[To be done]:
Swap "Expand" for "Unfold" in the lines running from the line containing "Copy the SCR Member share link" through the end of the lines, and return only those lines with everything else left the same.

[Exercise materials]:
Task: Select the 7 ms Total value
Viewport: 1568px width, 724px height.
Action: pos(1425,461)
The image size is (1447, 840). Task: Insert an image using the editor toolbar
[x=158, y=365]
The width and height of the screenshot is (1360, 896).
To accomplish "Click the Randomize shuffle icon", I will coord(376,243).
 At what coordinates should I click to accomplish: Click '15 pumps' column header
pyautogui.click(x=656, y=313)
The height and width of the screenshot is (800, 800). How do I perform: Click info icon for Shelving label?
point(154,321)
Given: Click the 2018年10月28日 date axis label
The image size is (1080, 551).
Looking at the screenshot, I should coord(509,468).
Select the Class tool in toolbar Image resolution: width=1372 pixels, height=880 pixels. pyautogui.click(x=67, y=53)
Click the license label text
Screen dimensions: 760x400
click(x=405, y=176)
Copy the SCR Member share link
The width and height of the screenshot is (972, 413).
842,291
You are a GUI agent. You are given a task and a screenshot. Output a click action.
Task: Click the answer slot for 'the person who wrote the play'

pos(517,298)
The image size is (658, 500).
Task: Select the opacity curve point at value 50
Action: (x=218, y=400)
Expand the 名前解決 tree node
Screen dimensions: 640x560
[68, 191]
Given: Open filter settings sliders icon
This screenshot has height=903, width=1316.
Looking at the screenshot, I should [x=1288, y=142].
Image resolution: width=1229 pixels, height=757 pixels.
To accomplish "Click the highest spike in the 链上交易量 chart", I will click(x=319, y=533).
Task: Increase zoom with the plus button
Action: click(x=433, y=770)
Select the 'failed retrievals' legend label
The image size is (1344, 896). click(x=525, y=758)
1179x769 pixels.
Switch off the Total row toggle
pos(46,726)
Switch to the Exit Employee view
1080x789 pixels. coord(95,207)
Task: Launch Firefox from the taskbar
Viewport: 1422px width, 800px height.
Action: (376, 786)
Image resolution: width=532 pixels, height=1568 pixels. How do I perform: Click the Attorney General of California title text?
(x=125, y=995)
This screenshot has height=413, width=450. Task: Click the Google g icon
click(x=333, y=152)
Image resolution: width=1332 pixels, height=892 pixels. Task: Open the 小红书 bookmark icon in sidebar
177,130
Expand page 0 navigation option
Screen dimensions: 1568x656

[Output below]:
Copy the SCR Member share link
The width and height of the screenshot is (972, 413).
842,291
You are a GUI agent. You are given a task and a screenshot. Output a click action.
Task: Click the answer slot for 'the person who wrote the play'

pos(517,298)
The image size is (658, 500).
Task: Select the opacity curve point at value 50
Action: (x=218, y=400)
Unfold the 名前解決 tree node
Screen dimensions: 640x560
[68, 191]
Given: Open filter settings sliders icon
This screenshot has height=903, width=1316.
Looking at the screenshot, I should [x=1288, y=142].
Image resolution: width=1229 pixels, height=757 pixels.
To accomplish "Click the highest spike in the 链上交易量 chart", I will click(x=319, y=533).
Task: Increase zoom with the plus button
Action: click(x=433, y=770)
Select the 'failed retrievals' legend label
The image size is (1344, 896). click(x=525, y=758)
1179x769 pixels.
Switch off the Total row toggle
pos(46,726)
Switch to the Exit Employee view
1080x789 pixels. coord(95,207)
Task: Launch Firefox from the taskbar
Viewport: 1422px width, 800px height.
Action: (376, 786)
Image resolution: width=532 pixels, height=1568 pixels. How do I perform: Click the Attorney General of California title text?
(x=125, y=995)
This screenshot has height=413, width=450. Task: Click the Google g icon
click(x=333, y=152)
Image resolution: width=1332 pixels, height=892 pixels. Task: Open the 小红书 bookmark icon in sidebar
177,130
Unfold page 0 navigation option
Screen dimensions: 1568x656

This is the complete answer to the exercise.